▶ **ASSIGNED TASK**: Show every line below where "profile" appears.

[Pixel coordinate grounding data]
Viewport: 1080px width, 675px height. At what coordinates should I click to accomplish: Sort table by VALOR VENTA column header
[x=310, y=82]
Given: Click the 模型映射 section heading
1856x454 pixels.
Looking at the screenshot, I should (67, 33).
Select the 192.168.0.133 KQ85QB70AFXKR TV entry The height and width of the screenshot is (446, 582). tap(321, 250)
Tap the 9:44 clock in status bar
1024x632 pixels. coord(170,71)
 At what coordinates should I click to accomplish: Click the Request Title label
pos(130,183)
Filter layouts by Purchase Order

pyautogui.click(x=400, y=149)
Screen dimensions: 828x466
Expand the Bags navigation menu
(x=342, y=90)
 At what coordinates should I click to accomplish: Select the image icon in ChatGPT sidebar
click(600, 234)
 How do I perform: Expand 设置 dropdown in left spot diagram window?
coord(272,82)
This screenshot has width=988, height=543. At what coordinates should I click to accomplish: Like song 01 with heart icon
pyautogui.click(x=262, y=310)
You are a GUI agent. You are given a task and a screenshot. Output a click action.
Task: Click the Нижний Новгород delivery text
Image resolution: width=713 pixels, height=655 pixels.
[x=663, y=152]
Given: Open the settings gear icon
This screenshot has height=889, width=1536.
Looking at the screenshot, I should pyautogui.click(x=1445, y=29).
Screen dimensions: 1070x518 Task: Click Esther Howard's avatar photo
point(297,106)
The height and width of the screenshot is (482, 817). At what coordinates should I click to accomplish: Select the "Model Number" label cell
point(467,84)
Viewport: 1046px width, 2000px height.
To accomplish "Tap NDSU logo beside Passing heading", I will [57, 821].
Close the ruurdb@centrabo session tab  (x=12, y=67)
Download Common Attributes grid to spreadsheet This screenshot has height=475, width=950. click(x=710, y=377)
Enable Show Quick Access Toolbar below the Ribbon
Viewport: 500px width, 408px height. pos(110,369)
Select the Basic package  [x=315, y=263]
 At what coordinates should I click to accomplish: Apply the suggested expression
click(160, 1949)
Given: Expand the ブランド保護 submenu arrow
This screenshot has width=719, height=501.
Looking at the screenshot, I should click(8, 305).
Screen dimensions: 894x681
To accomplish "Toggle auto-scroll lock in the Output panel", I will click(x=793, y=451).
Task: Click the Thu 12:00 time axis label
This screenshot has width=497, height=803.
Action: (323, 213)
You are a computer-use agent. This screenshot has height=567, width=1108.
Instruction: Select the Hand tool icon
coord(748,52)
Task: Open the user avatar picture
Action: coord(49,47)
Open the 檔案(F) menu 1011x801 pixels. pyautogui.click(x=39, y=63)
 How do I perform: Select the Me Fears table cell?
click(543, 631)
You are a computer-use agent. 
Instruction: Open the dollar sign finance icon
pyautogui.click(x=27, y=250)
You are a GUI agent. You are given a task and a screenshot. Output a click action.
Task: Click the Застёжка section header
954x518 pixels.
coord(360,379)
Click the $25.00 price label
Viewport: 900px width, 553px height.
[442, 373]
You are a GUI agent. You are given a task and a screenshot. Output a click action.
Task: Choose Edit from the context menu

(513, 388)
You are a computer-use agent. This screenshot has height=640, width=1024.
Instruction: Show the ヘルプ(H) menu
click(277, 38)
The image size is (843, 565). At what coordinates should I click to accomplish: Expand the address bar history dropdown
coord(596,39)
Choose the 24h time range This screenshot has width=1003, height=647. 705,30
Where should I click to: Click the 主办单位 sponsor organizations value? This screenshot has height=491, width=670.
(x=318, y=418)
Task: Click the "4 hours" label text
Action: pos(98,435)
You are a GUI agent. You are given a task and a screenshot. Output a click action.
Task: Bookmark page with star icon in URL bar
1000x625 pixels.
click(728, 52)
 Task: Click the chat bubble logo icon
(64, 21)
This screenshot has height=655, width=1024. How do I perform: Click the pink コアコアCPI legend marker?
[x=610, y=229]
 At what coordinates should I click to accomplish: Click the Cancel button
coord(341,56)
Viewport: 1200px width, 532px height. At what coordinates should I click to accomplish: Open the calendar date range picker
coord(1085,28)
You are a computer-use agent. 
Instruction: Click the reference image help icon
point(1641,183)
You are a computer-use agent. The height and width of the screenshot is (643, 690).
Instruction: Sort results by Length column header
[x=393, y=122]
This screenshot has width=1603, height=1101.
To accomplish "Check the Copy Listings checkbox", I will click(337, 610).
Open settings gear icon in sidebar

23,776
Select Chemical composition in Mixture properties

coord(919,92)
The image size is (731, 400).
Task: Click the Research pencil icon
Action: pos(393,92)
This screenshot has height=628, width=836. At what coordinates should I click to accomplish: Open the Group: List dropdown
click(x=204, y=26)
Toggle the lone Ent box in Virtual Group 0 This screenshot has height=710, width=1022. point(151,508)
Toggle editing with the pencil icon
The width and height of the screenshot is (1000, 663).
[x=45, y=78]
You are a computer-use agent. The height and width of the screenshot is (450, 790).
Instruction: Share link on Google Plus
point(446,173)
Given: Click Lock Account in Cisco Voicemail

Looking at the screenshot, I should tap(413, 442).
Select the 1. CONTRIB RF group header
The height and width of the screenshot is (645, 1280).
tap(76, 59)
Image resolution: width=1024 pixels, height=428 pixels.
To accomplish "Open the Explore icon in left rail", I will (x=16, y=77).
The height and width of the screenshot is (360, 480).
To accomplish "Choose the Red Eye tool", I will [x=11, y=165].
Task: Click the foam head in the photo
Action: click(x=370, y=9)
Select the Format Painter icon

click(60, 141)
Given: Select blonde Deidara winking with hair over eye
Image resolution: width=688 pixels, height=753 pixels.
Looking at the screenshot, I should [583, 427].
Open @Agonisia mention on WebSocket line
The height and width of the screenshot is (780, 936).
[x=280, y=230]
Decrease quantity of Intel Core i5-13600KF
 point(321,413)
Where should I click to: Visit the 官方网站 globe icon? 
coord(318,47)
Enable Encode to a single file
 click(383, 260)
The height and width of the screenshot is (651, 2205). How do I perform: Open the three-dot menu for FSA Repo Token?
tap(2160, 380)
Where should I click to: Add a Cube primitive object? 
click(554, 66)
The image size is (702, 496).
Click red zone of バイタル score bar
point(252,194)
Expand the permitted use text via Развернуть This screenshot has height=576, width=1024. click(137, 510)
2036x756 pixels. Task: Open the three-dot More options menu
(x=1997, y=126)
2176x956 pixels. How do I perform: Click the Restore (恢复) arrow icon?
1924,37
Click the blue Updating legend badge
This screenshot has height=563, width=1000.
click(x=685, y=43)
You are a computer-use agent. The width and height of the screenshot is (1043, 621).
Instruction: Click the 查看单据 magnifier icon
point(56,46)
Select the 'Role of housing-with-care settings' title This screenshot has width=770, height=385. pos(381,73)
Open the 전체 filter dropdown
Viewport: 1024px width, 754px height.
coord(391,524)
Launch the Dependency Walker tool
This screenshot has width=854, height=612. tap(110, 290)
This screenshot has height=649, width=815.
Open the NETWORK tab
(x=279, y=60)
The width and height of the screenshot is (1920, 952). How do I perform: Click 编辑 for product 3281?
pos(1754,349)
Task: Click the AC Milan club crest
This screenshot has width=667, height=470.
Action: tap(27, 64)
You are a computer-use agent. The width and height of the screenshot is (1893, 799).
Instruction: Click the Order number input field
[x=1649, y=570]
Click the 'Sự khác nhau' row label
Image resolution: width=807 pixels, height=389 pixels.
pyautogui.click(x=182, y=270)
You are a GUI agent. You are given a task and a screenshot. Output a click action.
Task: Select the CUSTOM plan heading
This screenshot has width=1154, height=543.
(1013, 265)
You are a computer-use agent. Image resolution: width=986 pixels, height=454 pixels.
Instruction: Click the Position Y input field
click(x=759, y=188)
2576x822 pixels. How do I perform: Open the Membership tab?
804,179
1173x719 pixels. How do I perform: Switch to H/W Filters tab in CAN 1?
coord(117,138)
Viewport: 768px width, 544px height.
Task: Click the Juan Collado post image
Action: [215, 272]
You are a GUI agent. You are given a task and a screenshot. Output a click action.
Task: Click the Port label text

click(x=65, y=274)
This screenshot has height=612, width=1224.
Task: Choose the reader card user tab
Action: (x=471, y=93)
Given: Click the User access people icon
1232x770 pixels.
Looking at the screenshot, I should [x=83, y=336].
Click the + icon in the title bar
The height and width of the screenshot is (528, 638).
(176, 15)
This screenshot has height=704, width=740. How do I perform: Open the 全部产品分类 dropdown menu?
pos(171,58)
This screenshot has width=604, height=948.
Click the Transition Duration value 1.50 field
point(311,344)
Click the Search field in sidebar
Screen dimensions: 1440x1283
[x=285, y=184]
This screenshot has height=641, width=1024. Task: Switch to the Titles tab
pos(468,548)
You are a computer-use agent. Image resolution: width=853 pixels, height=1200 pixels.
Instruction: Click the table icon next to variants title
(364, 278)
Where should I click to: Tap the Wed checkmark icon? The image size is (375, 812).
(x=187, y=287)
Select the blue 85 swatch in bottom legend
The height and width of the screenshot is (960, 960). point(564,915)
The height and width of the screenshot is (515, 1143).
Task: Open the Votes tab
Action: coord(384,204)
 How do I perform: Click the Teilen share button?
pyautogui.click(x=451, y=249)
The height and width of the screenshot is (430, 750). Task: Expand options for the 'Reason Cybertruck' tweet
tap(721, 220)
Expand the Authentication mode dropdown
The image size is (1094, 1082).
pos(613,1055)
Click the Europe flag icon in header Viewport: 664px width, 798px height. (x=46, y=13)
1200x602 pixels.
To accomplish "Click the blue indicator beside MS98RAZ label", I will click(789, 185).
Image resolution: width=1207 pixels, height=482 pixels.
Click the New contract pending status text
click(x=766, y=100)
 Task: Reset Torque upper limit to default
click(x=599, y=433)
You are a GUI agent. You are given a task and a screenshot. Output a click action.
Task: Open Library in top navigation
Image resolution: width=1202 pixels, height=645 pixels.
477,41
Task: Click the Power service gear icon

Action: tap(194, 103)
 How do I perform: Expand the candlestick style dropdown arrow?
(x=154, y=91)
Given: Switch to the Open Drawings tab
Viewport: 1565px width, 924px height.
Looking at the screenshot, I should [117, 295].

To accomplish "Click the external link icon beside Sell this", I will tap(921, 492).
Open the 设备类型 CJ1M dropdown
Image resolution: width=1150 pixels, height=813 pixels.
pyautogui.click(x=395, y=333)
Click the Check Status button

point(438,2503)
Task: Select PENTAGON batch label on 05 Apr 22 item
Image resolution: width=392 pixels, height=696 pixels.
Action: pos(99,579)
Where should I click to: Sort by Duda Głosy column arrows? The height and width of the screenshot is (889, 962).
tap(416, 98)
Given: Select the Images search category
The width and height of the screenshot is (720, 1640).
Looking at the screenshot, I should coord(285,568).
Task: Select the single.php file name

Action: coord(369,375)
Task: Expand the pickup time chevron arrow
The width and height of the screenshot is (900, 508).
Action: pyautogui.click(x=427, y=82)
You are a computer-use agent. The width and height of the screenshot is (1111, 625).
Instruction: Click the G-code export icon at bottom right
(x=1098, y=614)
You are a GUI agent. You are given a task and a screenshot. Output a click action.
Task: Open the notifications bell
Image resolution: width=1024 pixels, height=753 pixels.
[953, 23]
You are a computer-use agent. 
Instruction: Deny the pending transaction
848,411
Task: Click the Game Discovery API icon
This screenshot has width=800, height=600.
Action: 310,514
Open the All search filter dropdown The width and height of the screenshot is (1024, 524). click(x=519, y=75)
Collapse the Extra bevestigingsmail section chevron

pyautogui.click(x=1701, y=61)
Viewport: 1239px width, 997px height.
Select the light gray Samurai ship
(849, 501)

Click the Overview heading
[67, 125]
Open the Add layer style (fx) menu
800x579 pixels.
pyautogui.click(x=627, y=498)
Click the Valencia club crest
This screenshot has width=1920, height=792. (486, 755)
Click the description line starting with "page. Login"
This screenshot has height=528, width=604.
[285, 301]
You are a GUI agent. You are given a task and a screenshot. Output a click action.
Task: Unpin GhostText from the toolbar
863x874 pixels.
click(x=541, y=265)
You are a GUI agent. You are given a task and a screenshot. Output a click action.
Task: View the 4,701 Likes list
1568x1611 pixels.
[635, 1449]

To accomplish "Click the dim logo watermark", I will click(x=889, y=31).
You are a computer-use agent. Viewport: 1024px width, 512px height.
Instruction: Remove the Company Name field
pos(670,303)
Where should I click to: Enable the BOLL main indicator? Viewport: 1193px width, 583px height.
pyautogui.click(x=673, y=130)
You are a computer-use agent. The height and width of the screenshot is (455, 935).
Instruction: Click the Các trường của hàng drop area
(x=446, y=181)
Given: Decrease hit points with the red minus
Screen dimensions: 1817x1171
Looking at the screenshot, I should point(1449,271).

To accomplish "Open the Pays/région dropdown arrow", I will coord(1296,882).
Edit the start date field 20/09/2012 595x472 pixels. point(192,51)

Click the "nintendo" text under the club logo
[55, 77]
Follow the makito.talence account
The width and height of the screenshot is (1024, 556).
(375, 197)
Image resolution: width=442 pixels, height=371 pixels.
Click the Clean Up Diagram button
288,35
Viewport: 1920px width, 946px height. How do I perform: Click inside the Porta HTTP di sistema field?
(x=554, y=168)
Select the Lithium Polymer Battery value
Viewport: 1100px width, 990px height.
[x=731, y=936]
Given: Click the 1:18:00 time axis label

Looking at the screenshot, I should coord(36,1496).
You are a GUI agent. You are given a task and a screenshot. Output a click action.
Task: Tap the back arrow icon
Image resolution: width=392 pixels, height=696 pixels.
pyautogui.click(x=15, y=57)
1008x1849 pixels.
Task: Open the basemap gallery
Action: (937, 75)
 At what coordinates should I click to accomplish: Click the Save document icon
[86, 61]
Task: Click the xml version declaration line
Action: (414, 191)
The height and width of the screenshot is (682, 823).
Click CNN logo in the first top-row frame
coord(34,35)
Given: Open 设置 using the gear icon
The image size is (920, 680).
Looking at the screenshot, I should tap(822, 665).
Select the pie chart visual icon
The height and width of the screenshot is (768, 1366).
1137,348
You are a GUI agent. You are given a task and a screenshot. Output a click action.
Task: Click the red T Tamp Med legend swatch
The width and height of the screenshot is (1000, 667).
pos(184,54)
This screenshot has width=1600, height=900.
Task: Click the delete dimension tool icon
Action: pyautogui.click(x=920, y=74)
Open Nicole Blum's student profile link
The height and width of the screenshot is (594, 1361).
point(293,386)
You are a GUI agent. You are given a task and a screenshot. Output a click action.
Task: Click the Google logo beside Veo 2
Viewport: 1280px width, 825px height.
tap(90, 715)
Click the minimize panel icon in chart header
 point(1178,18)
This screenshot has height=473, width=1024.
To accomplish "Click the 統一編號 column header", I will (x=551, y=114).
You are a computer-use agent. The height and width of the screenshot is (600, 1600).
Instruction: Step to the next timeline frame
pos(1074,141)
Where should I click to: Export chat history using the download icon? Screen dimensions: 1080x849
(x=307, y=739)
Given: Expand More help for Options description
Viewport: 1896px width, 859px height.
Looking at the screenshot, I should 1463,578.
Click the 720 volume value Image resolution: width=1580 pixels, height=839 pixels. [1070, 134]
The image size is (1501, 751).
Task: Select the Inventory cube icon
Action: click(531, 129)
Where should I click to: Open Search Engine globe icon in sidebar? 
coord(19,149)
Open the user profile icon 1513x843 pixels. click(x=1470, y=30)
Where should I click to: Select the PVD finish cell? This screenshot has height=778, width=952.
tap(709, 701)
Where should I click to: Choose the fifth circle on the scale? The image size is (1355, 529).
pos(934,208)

▶ **RESPONSE BOX**:
Open Nicole Blum's student profile link
Open the user profile icon 1513x843 pixels. click(x=1470, y=30)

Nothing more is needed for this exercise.